* [Objetivo]:
Continue o texto abaixo sobre o serviço de VTS, escrevendo a partir da última frase.

* [Texto]:
►
Ao longo do tempo, a incorporação de novas tecnologias tornou o serviço mais sofisticado, o que passou a exigir um esforço mundial para a padronização de procedimentos no VTS. Afinal, é imprescindível que haja uniformidade de tecnologia e de linguagem nesse tipo de serviço, a fim de que não haja falhas de comunicação ou perda de informações. Nesse sentido, em dezembro de 2021, a Assembleia da IMO aprovou uma nova Resolução A.1158(32) Guidelines for Vessel Traffic Service (VTS), em substituição à que se encontrava em vigor desde 1997. A publicação, que se constitui na base para o arcabouço normativo internacional do serviço, introduziu alterações significativas no VTS, especialmente nos aspectos relativos à prestação do serviço aos usuários e à definição de responsabilidades por parte dos Governos, Provedores de VTS e embarcações participantes.

Hoje, os modernos serviços de VTS são constituídos de equipamentos e sensores que, estrategicamente posicionados, coletam e transmitem os dados para processamento no Centro de Controle, onde um operador tem acesso à imagem do tráfego e informações ambientais de interesse para os usuários, como, por exemplo, dados de marés, altura das ondas, intensidade do vento, visibilidade, temperatura e correntes marinhas.

Outra vantagem que a operação do VTS proporciona é a visualização, durante 24 horas, das movimentações de entradas e saídas de embarcações, da realização de obras que possam restringir a navegação e de locais interditados para trânsito e permanência de navios. Desta forma, o operador do VTS consegue se antecipar ao desenvolvimento de situações potencialmente perigosas para a navegação, uma vez que dispões de uma visão precisa, em tempo real, de sua área de cobertura, com a capacidade de interagir com as embarcações sempre que necessário.

Além disso, os dados coletados pelos sensores e as informações produzidas no VTS podem ser compartilhadas com outros setores dos portos envolvidos, além de órgãos externos, públicos e privados, o que contribui diretamente para o aumento da eficiência dos serviços portuários, bem como para a prevenção de ilícitos. Por exemplo, em caso de ocorrências na área de cobertura do VTS, o agente local da Autoridade Marítima poderá ter acesso a um histórico de dados, tais como as comunicações realizadas, a gravação da situação do tráfego das embarcações e também à imagem de câmeras, o que, certamente, será importante para a apuração dos fatos.
◄
* [Dados fornecidos]:
►
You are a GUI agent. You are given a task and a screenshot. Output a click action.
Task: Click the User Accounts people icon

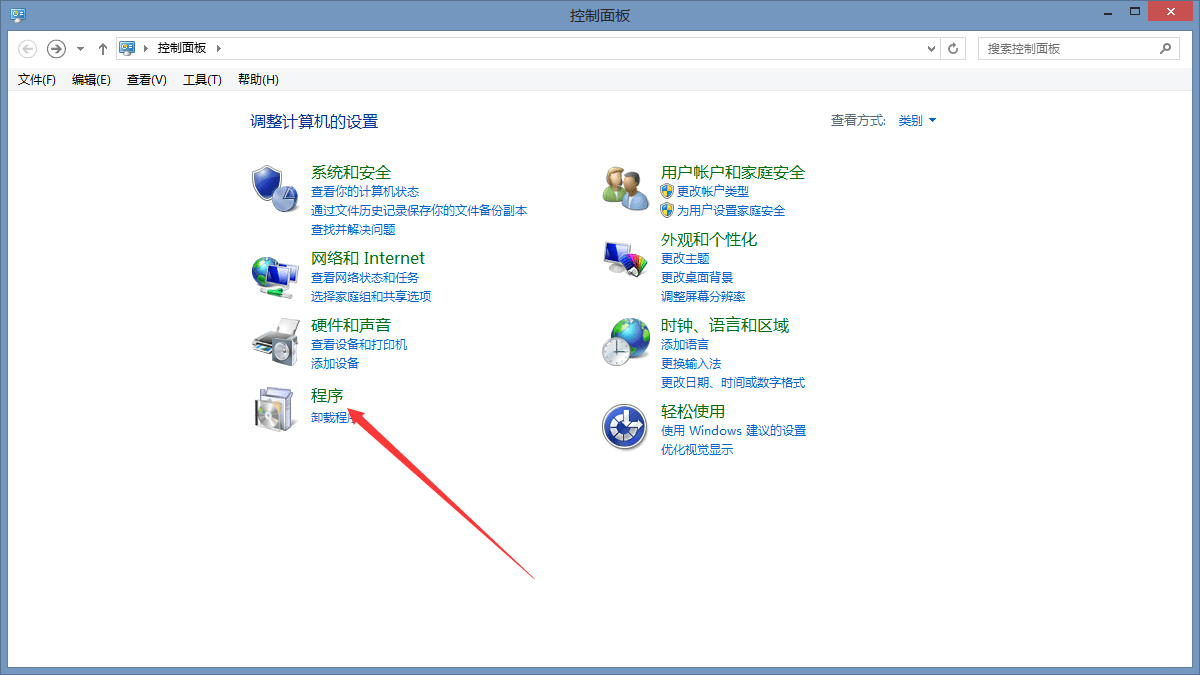625,187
◄
* [Resultado do exercício]:
A operação de VTS no Brasil

No Brasil, não existe uma legislação específica sobre VTS e, por se tratar de um auxílio à navegação, a Diretoria de Hidrografia e Navegação (DHN) é a Organização Militar responsável por elaborar normas, autorizar a operação e fiscalizar os VTS no País, com a assessoria do Centro de Auxílios à Navegação Almirante Moraes Rego (CAMR).

Em 2022, a DHN, com o apoio do CAMR, atualizou e publicou a NORMAM-26 (5ª Revisão), com a finalidade de internalizar no Brasil a nova resolução da IMO e demais normas internacionais decorrentes, especialmente aquelas produzidas pela Associação Internacional de Auxílios à Navegação (IALA, na sigla em inglês), organização reconhecida como a principal fonte de orientações e conhecimentos sobre VTS no mundo.

De acordo com a NORMAM-26, o processo de implantação de um VTS no Brasil se desenvolve, basicamente, em três fases, e começa com a aprovação, pela DHN, de um projeto inicial, contendo informações básicas de como o serviço será prestado, sua área de cobertura e possíveis utilizadores. A segunda fase consiste na confecção dos documentos que apoiarão o serviço, tanto internamente, com o estabelecimento de procedimentos para os operadores, como externamente, quando serão aprovadas as instruções que os navegantes deverão cumprir na área de interesse do VTS. Finalmente, após a conclusão das ações necessárias para implantação do VTS (obras, instalação e testes de equipamentos, contratação e treinamento dos operadores e demandas administrativas), o seu provedor solicita ao CAMR a realização de uma Visita Técnica (VISITEC) ao Centro de Operações do VTS.

Esta é, então, a última etapa do processo de concessão da licença de operação do VTS. Durante a VISITEC, são realizados exercícios práticos de monitoramento do tráfego e simulação de diversas situações de rotina e emergência, com o objetivo de avaliar o funcionamento dos equipamentos, integração dos sensores e desempenho dos operadores nos seus postos de trabalho. Além disso, também são verificados se os documentos que regulam a prestação do serviço atendem ao propósito de orientar adequadamente as ações de operadores e usuários.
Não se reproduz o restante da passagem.